Simone e Ilaria

Mio nonno Hector mi ha sempre detto che il legame che si instaura con i propri compagni di squadra è talmente profondo da non avere eguali. Così era stato per lui, e di certo lo è stato anche per me. Ho conosciuto Simone all’età di 13 anni quando è entrato a far parte della mia squadra di pallavolo. Insieme abbiamo condiviso ben 10 stagioni consecutive cambiando nel corso degli anni anche 4 società. Abitavamo a un paio di km di distanza per cui i nostri genitori si erano organizzati per alternarsi nel portarci e venirci a prendere dopo i nostri numerosi allenamenti. Tutto questo sino a che diventati maggiorenni e patentati siamo diventati del tutto indipendenti, proseguendo comunque a condividere i nostri spostamenti.

Abbiamo poi deciso di diventare allenatori insieme, sebbene in seguito non vi sia mai stata l’occasione di lavorare per la stessa società, restando sempre e solo rivali. Le nostre strade si divisero nel 2006 quando mi trovai di fronte ad una scelta importante, un’ottima offerta lavorativa come allenatore per una società a cui ambivo da tempo e la possibilità di continuare a giocare. Purtroppo i 6 giorni su 7 di attività che mi venivano richiesti non potevano essere compatibili con i miei allenamenti e le mie partite da giocatore. Seppur a malincuore decisi di accettare l’offerta.

Nel 2005 arriva la svolta. Quando comunico a Simone il mio desiderio di partire per alcuni mesi zaino in spalla, non ci pensa neppure un minuto, e in men che non si dica ci ritroviamo a pianificare insieme un’avventura di 4 mesi a cui si aggregherà poco dopo anche Christian (America Latina 2005-2006 insieme a Christian e Simone). Torneremo da questa esperienza profondamente cambiati, maturando sotto tutti i punti di vista, ma soprattutto rendendo ancor più speciale quel legame che ci univa.

Gli anni passano, mentre però, io parto in continuazione e trascorro mesi a vagabondare per il mondo, Simone si dedica con grande impegno ai suoi durissimi studi che oggi lo hanno portato meritatamente ad aprire il suo studio notarile. Purtroppo i suoi impegni non gli permisero di partecipare alle successive avventure di 4 e 6 mesi. Ciononostante qualche viaggetto in Europa insieme ce lo siamo fatto, anche insieme a Christian, ricostituendo così il magico trio, tanto per non perdere l’abitudine.

Nonostante i numerosi impegni e quella faccia da pirla 😉 Simone trova anche il tempo per conquistare Ilaria, una brava ragazza, semplice e gentile che saprà da subito farsi voler bene.
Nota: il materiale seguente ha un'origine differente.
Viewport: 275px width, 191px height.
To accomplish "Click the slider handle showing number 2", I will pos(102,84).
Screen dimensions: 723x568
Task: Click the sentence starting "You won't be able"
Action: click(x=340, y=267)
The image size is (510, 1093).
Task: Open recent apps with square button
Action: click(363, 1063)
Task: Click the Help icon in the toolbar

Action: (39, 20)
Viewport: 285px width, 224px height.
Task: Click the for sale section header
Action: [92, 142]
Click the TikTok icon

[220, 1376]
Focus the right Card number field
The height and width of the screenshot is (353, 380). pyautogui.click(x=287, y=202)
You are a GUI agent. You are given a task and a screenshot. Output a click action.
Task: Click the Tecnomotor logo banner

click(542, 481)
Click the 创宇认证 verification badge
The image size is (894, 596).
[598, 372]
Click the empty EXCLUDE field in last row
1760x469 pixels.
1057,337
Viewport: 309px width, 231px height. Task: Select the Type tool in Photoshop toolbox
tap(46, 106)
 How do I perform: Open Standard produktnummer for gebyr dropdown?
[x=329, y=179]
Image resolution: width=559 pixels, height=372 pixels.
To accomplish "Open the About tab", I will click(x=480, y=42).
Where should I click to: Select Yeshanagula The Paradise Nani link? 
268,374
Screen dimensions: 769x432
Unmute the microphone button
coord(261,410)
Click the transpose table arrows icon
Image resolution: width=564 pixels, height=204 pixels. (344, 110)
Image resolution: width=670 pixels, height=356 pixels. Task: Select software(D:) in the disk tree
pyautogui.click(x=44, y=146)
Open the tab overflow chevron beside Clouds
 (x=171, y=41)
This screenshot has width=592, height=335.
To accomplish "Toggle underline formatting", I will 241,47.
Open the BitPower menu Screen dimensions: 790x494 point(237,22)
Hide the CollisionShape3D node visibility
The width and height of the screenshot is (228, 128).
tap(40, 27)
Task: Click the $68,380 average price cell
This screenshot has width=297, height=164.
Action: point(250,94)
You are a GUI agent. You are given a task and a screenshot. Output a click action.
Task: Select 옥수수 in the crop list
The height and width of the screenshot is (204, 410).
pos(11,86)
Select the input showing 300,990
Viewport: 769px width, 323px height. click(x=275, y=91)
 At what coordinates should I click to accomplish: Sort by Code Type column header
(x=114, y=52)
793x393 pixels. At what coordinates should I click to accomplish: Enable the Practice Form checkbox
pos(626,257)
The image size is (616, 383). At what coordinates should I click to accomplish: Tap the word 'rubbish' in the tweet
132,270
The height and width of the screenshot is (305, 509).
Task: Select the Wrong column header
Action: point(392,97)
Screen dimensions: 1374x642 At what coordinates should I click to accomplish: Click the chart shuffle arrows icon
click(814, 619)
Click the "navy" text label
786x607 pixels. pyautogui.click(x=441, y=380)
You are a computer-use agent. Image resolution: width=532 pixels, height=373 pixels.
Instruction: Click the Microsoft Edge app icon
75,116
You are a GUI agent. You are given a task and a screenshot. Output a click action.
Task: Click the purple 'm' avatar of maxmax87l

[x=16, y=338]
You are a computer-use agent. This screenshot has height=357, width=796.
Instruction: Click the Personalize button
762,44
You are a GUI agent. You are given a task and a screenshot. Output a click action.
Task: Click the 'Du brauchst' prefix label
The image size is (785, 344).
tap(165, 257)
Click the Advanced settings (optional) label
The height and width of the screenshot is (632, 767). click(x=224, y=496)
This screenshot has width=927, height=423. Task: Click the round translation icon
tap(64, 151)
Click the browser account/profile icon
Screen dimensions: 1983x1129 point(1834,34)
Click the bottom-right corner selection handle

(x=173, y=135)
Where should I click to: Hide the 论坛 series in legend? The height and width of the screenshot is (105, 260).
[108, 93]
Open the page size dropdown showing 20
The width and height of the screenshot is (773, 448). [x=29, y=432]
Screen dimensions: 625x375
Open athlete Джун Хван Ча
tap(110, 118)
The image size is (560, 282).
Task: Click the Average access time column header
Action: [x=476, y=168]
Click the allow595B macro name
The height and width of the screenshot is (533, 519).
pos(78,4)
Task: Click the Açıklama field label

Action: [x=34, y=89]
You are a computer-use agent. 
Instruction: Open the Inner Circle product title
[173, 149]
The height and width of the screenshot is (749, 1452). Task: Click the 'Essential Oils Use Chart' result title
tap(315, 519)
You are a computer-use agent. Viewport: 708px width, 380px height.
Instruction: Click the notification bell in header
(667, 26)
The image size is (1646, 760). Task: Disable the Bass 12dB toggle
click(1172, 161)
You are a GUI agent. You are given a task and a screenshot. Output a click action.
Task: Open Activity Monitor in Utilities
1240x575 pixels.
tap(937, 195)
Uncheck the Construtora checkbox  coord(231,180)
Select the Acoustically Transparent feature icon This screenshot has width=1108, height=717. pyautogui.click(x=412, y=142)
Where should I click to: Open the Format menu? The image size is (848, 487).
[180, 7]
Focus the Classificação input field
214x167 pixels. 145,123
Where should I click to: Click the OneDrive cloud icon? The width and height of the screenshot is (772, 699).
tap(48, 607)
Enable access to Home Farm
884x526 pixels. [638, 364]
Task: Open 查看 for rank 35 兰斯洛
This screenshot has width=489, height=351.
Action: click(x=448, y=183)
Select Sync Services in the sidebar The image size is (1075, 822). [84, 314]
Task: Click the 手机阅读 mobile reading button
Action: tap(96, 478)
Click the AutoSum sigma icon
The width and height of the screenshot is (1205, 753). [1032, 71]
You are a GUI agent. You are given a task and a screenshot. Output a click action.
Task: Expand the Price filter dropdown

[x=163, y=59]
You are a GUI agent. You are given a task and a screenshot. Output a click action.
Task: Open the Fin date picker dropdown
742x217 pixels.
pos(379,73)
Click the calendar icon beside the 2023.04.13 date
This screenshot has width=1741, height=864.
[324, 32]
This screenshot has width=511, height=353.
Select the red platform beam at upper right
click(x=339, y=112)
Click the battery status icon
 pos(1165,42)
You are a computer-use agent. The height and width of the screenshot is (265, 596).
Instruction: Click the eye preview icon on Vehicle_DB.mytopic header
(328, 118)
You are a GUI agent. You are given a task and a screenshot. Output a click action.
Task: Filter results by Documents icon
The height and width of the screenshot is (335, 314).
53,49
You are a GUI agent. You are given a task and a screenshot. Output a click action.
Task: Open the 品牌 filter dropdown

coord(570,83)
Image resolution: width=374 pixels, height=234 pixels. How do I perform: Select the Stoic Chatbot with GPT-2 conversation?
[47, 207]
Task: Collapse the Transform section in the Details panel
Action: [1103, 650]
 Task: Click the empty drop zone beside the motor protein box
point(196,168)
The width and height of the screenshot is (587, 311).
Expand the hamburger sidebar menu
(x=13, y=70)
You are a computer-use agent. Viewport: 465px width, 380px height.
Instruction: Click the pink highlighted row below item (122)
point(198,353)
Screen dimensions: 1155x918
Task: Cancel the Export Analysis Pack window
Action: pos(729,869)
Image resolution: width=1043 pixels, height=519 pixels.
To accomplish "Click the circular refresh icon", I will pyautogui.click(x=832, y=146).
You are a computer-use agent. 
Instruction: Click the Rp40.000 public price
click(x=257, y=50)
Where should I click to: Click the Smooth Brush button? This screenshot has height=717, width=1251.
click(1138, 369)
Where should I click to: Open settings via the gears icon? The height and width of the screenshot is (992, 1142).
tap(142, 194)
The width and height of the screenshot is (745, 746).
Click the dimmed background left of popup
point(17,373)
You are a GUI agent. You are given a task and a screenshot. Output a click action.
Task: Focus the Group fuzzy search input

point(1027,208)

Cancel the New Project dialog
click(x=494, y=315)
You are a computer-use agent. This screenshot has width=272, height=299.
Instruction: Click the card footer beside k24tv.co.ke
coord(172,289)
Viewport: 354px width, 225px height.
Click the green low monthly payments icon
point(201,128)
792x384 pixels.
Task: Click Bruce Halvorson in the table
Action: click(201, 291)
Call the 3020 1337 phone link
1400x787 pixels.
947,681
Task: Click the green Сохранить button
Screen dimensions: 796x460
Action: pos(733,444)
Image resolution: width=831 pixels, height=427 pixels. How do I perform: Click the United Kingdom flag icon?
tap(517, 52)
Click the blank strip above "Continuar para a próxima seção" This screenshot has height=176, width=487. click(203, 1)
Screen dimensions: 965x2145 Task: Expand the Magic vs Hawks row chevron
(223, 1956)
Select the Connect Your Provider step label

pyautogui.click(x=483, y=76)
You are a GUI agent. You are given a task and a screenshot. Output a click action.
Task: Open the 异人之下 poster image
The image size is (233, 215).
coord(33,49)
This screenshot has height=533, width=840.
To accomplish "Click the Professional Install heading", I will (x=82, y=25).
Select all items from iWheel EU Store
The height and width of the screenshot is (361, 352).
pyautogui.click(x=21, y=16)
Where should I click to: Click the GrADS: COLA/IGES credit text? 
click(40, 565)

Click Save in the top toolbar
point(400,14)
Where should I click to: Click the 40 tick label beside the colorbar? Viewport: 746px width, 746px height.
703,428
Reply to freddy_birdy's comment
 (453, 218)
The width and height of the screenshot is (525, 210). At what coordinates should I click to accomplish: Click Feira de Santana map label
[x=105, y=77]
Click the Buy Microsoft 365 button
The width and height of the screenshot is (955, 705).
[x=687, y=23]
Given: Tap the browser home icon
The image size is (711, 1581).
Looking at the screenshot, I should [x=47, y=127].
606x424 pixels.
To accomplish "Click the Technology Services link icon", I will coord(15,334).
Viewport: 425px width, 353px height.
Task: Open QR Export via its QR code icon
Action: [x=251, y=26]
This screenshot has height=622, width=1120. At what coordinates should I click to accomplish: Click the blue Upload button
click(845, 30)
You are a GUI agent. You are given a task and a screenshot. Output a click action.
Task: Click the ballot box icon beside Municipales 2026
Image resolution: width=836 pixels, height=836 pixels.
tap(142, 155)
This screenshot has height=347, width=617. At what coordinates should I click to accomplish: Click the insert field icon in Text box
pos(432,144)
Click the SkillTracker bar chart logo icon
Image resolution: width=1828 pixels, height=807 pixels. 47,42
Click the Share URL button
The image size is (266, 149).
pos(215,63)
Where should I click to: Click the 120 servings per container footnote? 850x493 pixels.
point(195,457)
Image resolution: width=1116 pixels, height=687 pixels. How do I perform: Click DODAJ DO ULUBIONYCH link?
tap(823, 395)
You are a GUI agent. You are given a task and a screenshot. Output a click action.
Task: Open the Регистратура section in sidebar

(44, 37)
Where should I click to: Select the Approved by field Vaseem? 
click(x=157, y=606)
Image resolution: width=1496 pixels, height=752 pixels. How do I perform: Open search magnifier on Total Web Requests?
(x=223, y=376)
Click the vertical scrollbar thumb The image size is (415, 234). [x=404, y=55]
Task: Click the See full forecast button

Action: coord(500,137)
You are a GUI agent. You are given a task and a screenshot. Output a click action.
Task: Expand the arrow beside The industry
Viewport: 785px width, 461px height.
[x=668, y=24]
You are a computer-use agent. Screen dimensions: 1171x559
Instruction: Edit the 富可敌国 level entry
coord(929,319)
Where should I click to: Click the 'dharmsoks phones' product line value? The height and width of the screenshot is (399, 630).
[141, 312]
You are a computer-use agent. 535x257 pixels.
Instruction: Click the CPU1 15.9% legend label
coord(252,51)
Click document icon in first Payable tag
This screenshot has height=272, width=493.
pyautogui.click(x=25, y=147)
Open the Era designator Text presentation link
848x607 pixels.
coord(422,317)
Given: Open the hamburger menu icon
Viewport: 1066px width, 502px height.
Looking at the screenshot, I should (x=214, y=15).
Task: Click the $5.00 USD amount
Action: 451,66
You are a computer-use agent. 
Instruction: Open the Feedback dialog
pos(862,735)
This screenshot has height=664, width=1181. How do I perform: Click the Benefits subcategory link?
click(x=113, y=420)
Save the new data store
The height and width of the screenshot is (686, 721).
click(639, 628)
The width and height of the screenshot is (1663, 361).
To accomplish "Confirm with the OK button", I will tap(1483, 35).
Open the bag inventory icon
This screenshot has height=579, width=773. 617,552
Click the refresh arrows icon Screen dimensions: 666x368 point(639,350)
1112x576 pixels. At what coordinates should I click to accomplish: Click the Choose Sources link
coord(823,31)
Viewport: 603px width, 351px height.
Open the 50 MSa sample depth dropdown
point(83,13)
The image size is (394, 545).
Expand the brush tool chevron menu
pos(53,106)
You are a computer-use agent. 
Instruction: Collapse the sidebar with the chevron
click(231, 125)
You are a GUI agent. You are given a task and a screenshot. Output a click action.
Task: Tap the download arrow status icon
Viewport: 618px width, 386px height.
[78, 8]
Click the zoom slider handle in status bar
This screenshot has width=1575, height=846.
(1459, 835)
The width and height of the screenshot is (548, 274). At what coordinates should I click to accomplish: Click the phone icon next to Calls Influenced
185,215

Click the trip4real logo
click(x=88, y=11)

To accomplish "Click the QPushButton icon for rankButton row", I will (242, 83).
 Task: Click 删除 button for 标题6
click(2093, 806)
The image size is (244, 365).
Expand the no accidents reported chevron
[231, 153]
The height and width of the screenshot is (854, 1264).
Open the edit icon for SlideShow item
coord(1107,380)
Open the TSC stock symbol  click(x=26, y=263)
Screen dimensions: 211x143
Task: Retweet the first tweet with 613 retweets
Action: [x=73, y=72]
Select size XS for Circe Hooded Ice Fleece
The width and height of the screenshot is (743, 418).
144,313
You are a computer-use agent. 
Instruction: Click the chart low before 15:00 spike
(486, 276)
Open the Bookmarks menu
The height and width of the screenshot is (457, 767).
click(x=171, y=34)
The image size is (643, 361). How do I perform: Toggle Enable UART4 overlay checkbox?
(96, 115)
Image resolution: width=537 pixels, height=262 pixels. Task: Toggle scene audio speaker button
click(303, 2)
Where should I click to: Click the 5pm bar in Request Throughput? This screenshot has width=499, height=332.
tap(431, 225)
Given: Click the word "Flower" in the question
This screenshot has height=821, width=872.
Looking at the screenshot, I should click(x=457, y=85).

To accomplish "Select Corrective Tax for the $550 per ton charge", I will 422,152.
Così nel 2012 non ci lasciamo scappare l’occasione di indossare di nuovo i nostri zaini e partire! Quasi un mese a disposizione per attraversare Thailandia, Cambogia e Vietnam. (Sud-Est Asiatico 2012 insieme a Myriam, Simone e Ilaria). Naturalmente le preoccupazioni sono tutte rivolte a come reagirà Ilaria a questo tipo di viaggio, ma come al solito i nostri timori si riveleranno del tutto inutili.

Ilaria è nata e cresciuta a Mestre, dopo i suoi studi in ambito linguistico lavora per alcuni anni nel settore turistico per poi entrare nell’ufficio commerciale estero di una grossa azienda dove lavora tutt’oggi. Parla fluentemente italiano, inglese e spagnolo. I suoi grandi amori sono gli Stati Uniti, i Backstreet Boys (qualche difetto doveva pur avercelo 😉 ) e soprattutto Noemi e Sebastiano, i suoi bellissimi bambini.

Non ho mai avuto dubbi sul fatto che Simone e Ilaria fossero fatti gli uni per gli altri, oggi sono davvero felice di aver avuto ragione.